The `watch` argument is a list of outputs to log, in this case `plant` defaults to output port 0. This information is saved in additional variables `y0`, `y1` etc. `ynames` is a list of the names of the watched variables.

Line 29 saves the scope graphics as a PDF file.

Line 30 blocks until the last figure is dismissed.

A Graphviz .dot file can be generated by

```bd.dotfile('demo.dot')
```

which you can compile and display

```% dot -Tpng -o demo.png demo.dot
```

or `neato`

```% neato -Tpng -o demo.png demo.dot
```

While this is topologically correct, it's not quite the way we would expect the diagram to be drawn. `dot` ignores the `pos` options on the blocks while `neato` respects them, but is prone to drawing all the lines on top of each other.

Sources are shown as 3D boxes, sinks as folders, functions as boxes (apart from gains which are triangles and summing junctions which are points), and transfer functions as connectors (look's like a gate).

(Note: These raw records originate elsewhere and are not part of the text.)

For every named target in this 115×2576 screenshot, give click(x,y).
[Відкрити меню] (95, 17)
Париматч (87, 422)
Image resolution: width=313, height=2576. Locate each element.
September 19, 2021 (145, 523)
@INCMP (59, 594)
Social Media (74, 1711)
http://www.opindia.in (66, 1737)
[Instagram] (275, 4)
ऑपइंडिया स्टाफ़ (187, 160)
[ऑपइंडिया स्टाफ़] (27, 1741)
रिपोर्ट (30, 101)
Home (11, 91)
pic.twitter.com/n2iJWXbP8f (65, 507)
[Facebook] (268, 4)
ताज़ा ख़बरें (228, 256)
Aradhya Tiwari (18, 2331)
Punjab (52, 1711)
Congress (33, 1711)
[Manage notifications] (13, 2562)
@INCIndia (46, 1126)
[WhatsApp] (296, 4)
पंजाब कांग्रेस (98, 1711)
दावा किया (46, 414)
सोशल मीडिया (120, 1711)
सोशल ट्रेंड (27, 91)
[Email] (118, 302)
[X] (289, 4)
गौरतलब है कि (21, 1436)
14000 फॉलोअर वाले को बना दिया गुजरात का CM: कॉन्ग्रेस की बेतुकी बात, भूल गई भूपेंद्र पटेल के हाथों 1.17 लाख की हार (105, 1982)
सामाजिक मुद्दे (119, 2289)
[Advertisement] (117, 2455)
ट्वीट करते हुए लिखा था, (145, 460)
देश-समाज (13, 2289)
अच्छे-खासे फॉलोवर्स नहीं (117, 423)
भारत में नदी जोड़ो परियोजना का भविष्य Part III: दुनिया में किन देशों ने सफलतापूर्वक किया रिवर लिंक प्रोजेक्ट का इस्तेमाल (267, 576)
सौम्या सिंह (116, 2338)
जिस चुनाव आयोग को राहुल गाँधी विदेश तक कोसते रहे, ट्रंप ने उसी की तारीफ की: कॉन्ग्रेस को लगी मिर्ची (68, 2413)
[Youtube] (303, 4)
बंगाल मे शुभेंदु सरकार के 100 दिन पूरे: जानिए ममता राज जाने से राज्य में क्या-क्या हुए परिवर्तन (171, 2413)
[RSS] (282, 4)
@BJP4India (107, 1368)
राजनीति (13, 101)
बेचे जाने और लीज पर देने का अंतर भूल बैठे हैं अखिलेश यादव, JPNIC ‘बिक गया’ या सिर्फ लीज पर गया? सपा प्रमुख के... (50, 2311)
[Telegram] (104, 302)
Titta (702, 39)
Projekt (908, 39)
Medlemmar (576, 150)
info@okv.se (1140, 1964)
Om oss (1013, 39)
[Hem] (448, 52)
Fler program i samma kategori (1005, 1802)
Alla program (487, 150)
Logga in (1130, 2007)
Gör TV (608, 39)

To create a decent looking plot you need to manually place the blocks using the `pos` argument to place them. Unit spacing in the x- and y-directions is generally sufficient.

The `sim` object can do these operations in a convenient shorthand

```sim.showgraph(bd)
```

and display the result via your webbrowser.

# Other examples

In the folder `bdsim/examples` you can find a few other runnable examples:

Examples from Chapter four of Robotics, Vision & Control (2017):

Figs 4.8 (pure pursuit) and Fig 4.21 (quadrotor control) are yet to be done.

# Limitations

There are lots! The biggest is that `bdsim` is based on a very standard variable-step integrator from the scipy library. For discontinuous inputs (step, square wave, triangle wave, piecewise constant) the transitions get missed. This also makes it inaccurate to simulate hybrid discrete-continuous time systems. We really need a better integrator, perhaps `odedc` from SciLab could be integrated.